__YOUR ASSIGNMENT__:
The lines to copy are those with "computer" in them. Pull each one from the entries below.

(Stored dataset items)
========
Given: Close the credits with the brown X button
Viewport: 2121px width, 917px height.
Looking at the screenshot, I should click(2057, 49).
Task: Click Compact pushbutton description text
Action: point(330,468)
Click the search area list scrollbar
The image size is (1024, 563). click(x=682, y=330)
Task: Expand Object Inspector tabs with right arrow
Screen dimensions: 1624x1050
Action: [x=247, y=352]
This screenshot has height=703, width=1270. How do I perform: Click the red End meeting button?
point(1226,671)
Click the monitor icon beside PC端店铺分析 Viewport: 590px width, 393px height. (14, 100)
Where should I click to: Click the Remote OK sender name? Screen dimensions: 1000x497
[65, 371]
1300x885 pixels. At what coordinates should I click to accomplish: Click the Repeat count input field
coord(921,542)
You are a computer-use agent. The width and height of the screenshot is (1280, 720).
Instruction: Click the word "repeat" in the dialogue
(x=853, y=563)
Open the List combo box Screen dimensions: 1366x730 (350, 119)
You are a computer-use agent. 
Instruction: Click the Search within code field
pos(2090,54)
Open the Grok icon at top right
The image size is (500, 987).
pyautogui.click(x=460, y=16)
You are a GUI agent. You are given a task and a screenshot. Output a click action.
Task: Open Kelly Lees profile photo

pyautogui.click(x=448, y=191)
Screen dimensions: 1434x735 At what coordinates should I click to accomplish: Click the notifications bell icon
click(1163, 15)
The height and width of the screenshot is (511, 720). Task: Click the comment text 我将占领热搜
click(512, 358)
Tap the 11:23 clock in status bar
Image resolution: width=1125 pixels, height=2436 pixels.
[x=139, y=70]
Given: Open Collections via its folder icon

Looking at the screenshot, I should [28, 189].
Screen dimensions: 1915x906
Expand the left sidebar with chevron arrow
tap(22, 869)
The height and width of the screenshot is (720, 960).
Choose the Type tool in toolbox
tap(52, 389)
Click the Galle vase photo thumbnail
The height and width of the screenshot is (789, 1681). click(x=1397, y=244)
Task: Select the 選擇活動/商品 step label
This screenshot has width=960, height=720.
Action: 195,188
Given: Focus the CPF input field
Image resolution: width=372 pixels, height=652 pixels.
========
__SOLVED EXERCISE__:
You are a computer-use agent. The width and height of the screenshot is (1280, 720).
You are a computer-use agent. 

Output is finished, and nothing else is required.